- _ESTRATTO DELLA PAGINA_:
□ □ □ □ □ □ □
Raffaele Crovi, la cultura al servizio della gente

Con la sua morte scompare uno dei protagonisti della cultura italiana del Novecento. Il ricordo di Pier Fausto Vedani

Raffaele Crovi era un amico sincero e silenzioso di Varese dove, appena gli era permesso dalla sua intensa attività milanese. trascorreva con la famiglia ore serene in un appartamento di Sant’Ambrogio. "Leggeva" la nostra città oltre che per conoscenza diretta anche per il tramite della "Prealpina" : era curioso e voleva essere informato, era più tenero di noi varesini nei giudizi sulla nostra comunità; ne conosceva certamente i difetti, ma soprattutto lo spessore della cultura dei valori che accompagnano la gente per bene, categoria che egli da noi riteneva ampia, indipendentemente dal ceto sociale o dalle convinzioni politiche e religiose.
□ □ □ □ □ □ □
- _VOCI FORNITE_:
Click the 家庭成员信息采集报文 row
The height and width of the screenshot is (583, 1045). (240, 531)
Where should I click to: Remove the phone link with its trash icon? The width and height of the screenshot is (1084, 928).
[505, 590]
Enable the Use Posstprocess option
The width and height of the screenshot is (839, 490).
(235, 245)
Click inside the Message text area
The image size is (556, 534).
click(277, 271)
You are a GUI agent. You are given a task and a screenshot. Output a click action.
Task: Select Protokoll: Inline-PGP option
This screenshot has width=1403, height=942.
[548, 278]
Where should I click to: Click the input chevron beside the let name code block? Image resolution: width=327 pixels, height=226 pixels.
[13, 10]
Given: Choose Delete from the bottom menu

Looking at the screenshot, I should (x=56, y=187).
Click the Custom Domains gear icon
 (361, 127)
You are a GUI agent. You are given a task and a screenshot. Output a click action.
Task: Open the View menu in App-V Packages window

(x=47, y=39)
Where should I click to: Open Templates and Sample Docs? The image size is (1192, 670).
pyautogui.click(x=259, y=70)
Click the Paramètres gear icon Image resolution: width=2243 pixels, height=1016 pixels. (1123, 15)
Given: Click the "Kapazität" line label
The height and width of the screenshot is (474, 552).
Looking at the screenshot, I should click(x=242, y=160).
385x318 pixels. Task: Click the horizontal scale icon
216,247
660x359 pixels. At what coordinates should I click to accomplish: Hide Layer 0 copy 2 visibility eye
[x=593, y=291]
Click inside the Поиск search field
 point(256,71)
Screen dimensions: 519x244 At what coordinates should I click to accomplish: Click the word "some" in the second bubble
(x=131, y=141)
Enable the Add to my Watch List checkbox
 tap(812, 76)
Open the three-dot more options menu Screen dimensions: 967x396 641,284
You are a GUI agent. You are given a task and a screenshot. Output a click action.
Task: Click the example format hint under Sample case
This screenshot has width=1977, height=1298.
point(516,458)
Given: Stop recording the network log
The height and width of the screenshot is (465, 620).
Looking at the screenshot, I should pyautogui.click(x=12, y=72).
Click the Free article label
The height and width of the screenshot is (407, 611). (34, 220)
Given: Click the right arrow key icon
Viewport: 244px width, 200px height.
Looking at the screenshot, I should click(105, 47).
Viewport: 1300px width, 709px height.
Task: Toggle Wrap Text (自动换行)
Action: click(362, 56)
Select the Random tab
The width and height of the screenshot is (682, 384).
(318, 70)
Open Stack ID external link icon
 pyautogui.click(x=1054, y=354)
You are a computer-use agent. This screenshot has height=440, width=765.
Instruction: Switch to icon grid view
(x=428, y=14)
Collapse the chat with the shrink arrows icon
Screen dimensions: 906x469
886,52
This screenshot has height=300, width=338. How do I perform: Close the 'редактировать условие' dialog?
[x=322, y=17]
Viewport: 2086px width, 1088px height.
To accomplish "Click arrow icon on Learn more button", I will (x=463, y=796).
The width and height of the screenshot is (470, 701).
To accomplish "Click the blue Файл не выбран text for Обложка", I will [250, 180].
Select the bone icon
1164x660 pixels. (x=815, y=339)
□ □ □ □ □ □ □
- _ELENCO COMPITI_:
1. Esprimi come tabella Markdown le righe dei record, cominciando da quella che contiene "Where should I click to: Remove" e fermandoti dopo quella che contiene "click(277, 271)". Usa le colonne «Numero» e «Riga» e tralascia le righe vuote.
2. Prosegui il ricordo di Raffaele Crovi dal punto in cui si interrompe.
I record non hanno alcun legame con il ricordo di Raffaele Crovi.

- _RISPOSTE PER COMPITO_:
1.
| Numero | Riga |
|---|---|
| 1 | Where should I click to: Remove the phone link with its trash icon? The width and height of the screenshot is (1084, 928). |
| 2 | [505, 590] |
| 3 | Enable the Use Posstprocess option |
| 4 | The width and height of the screenshot is (839, 490). |
| 5 | (235, 245) |
| 6 | Click inside the Message text area |
| 7 | The image size is (556, 534). |
| 8 | click(277, 271) |

2.
E come osservatore della nostra realtà me lo trovai di fronte in redazione in una tarda sera, piovosa e fredda, degli Anni 70, con una situazione "meteo" che consigliava di non abbandonare il tepore della casa di Sant’Ambrogio per una compagnia di gente che lavorava sì felice e con entusiasmo per la sua città, ma pur sempre fatta di cronisti e non di gente di lettere, unica eccezione Gaspare Morgione.

Già allora Raffaele Crovi era un personaggio importante della cultura nazionale alla quale era approdato giovanissimo e che lo aveva visto emergere rapidamente con incarichi prestigiosi e con una personale attività letteraria di primo piano. Conosceva tutto e tutti dell’Italia che leggeva e scriveva, di nulla aveva bisogno quando tutto volle sapere del mondo piccolo di via Tamagno: fu affabile, disponibile, comprensivo davanti ai miei imbarazzi di vecchio pirata della cronaca cittadina.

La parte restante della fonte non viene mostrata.